Ditemui pada kesempatan yang sama, Direktur International Trade Analysis and Policy Studies (ITAPS) FEM IPB Sahara mengemukakan bahwa dalam langkah upaya mencapai swasembada pangan yang berkelanjutan di Indonesia memang diperlukan langkah-langkah strategis dari pemerintah, termasuk intervensi yang terarah.
Menurut dia, salah satu contoh yang bisa diadopsi adalah pendekatan subsidi seperti yang dilakukan oleh China dalam mendukung petani beralih ke pupuk organik.
"Di sinilah peran pemerintah penting, yaitu memberikan subsidi untuk menutupi selisih [kekurangan produksi beras akibat kebijakannya] tersebut, sehingga petani tetap mau menerapkan praktik pertanian yang berkelanjutan."
Di samping itu, pendekatan berbasis teknologi dan peningkatan produktivitas menjadi krusial dalam mendukung ambisi Indonesia untuk mencapai swasembada pangan pada 2027 dan mengarahkan ekspor pangan di tahun 2029.
"Apakah Indonesia bisa mencapai swasembada pangan? Mungkin bisa, tapi ada beberapa syarat. Pertumbuhan total faktor produktivitas yang bersumber dari teknologi harus ditingkatkan.
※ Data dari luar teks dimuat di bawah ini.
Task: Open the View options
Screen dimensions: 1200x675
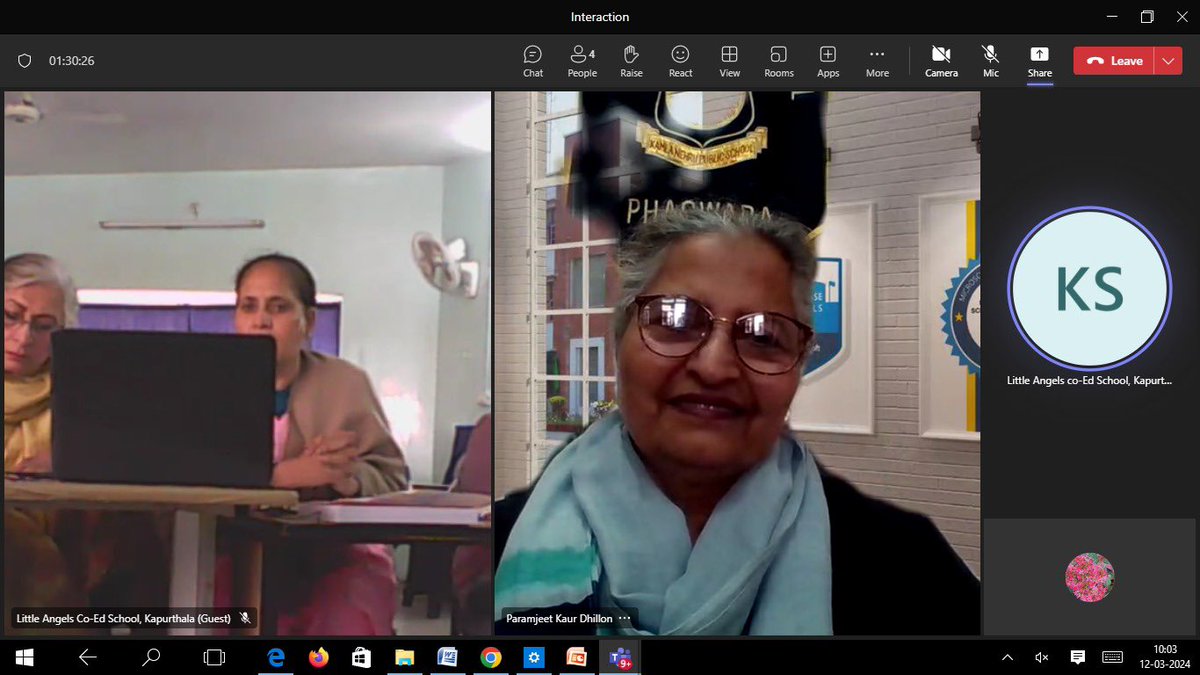Action: 729,60
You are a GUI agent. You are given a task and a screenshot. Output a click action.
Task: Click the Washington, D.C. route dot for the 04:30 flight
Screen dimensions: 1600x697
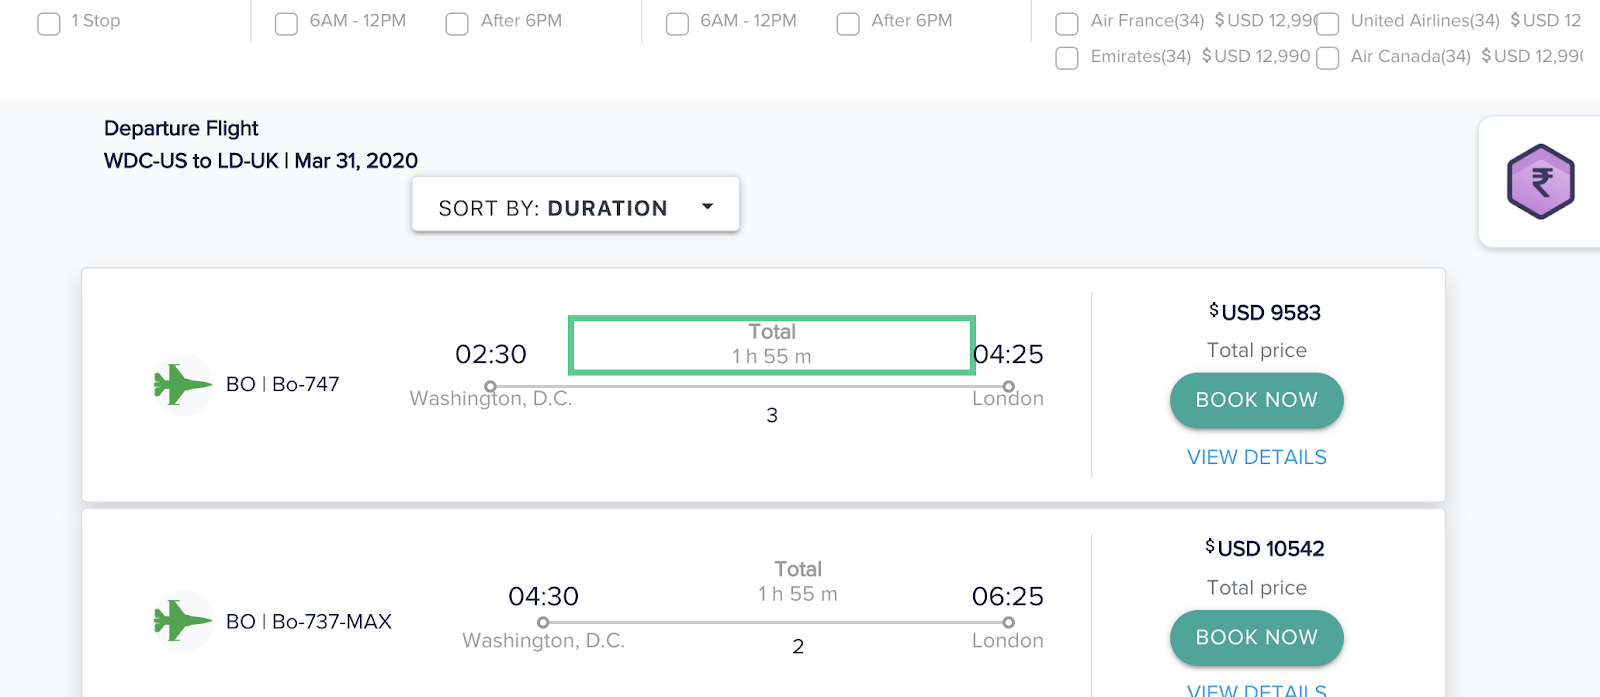point(543,622)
Ini adalah kunci utama untuk mencapai target tersebut," tegas dia.
Diberitakan sebelumnya, Tenaga Ahli Menteri Pertanian Bidang Pemanfaatan Sumber Daya Lahan Marginal Kementan, Anny Mulyani, mengatakan saat ini kementerian telah mematangkan peta jalan perberasan untuk mencapai swasembada beras pada 2027.
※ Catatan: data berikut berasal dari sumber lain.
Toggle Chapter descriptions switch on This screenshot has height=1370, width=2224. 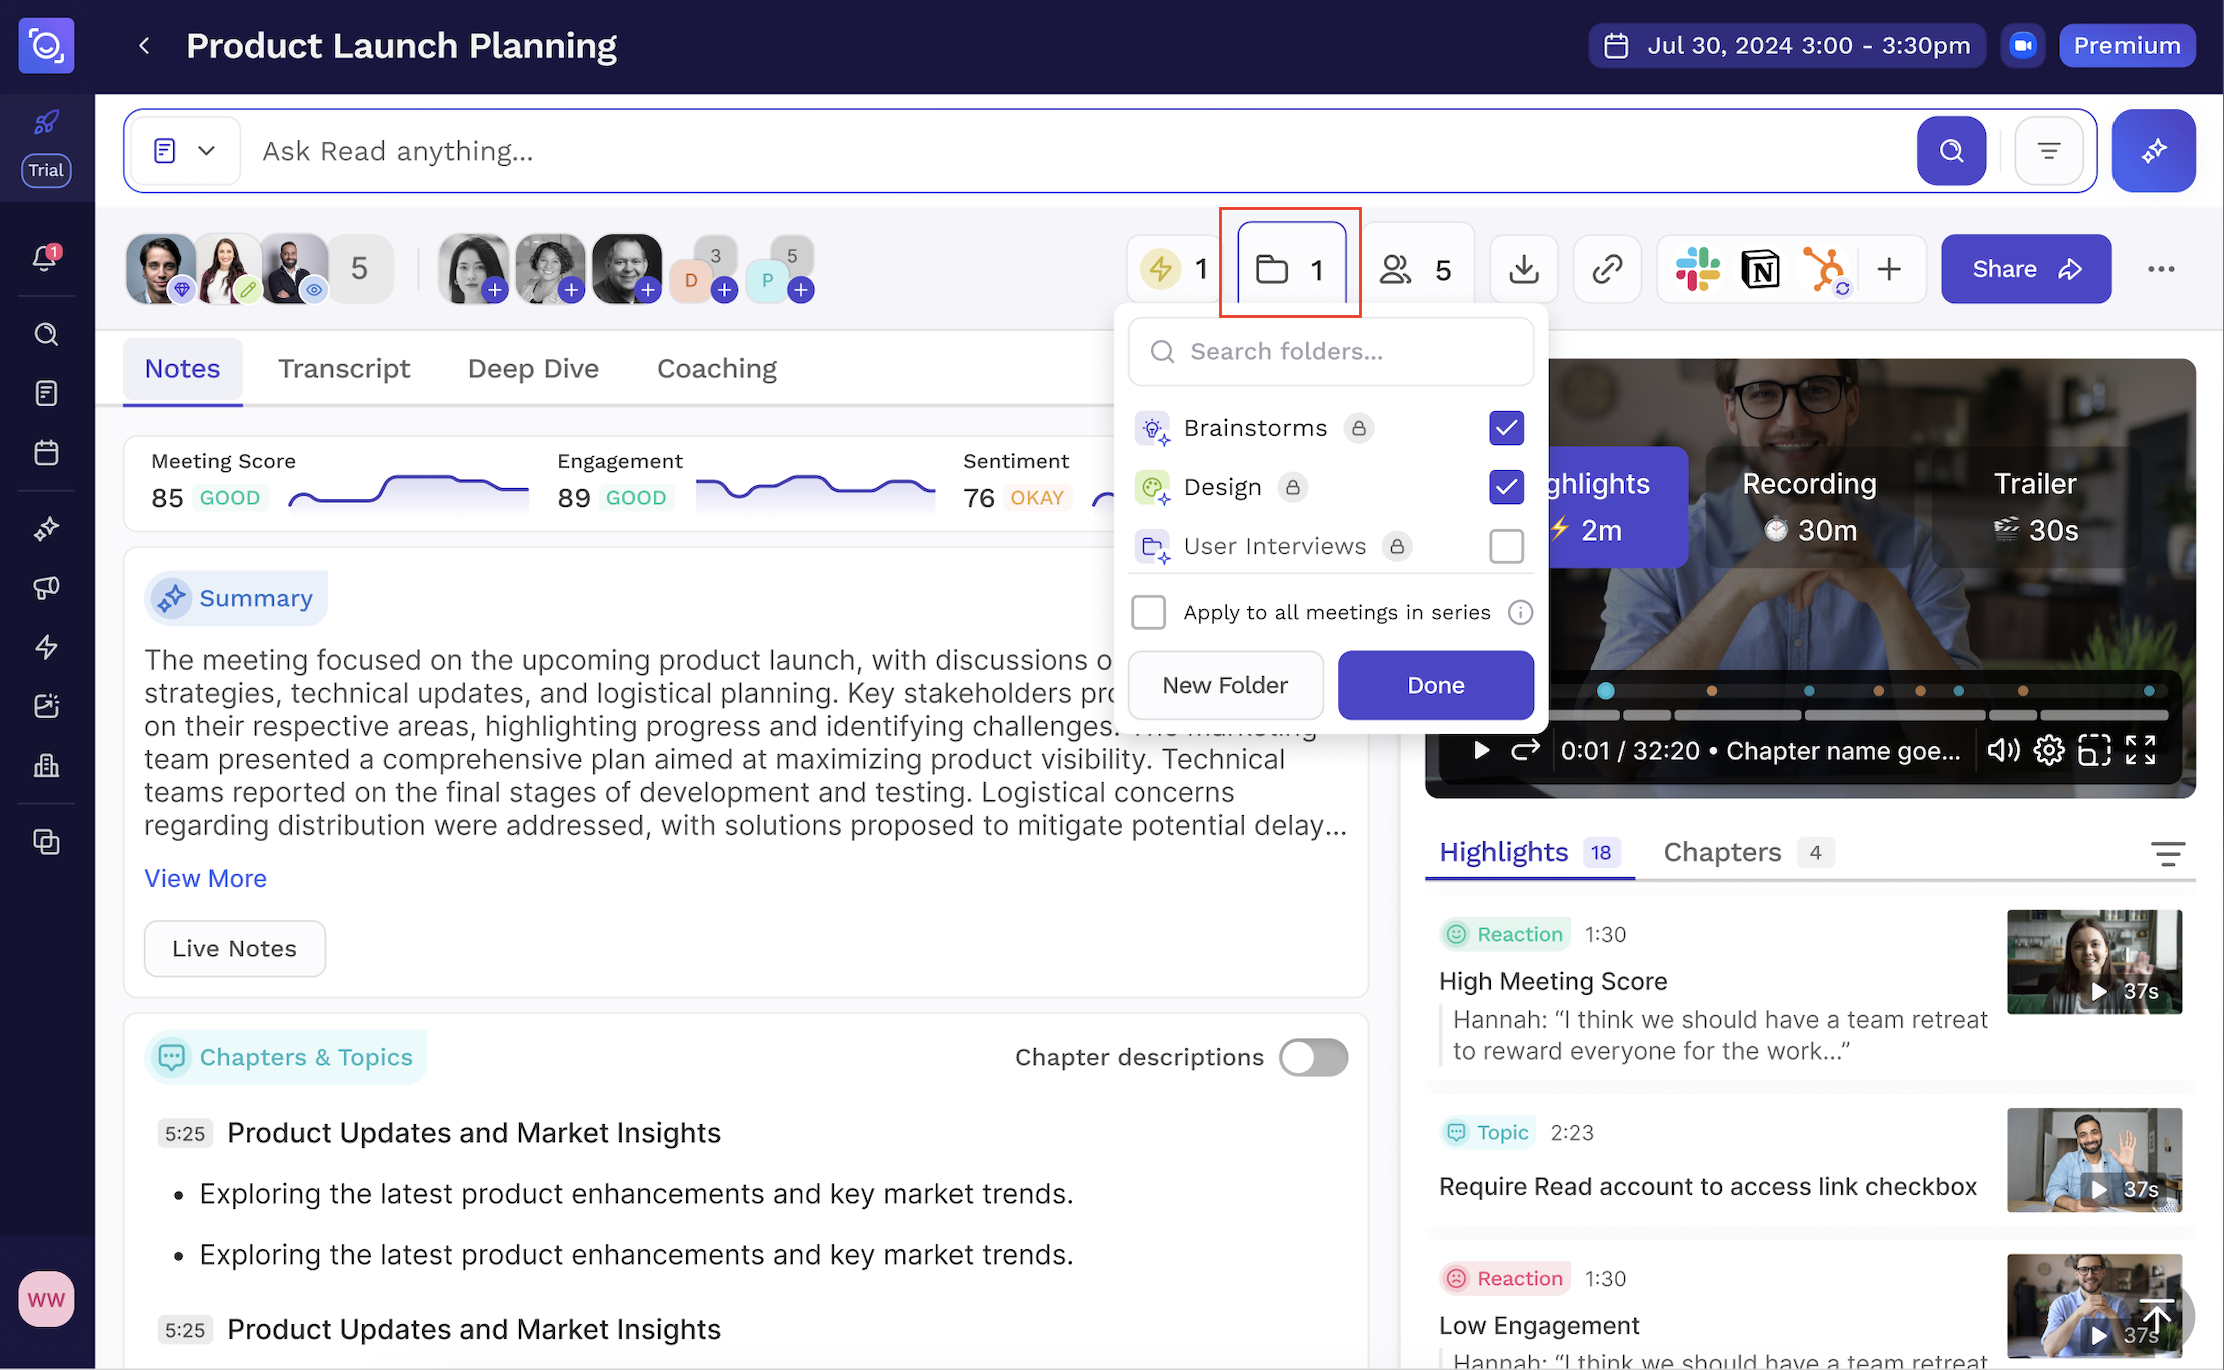1313,1057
Rencananya, produksi beras nasional akan mulai ditingkatkan signifikan pada 2025 dengan program pompanisasi dan cetak sawah di areal seluas 1 juta hektare (ha). Dengan demikian, produksi beras diharapkan mampu bertambah 2,5 juta ton per tahun.
Tahun selanjutnya, atau pada 2026, Kementan akan melanjutkan cetak sawah dan perbaikan irigasi di areal seluas 1 juta ha tersebut, serta mengurangi ketergantungan pada impor.
Hingga pada pucaknya pada 2029, Kementan mencanangkan produksi mencapai 12,5 juta ton beras, dengan program cetak sawah, ekspor beras, dan bantuan beras untuk kebutuhan kemanusiaan.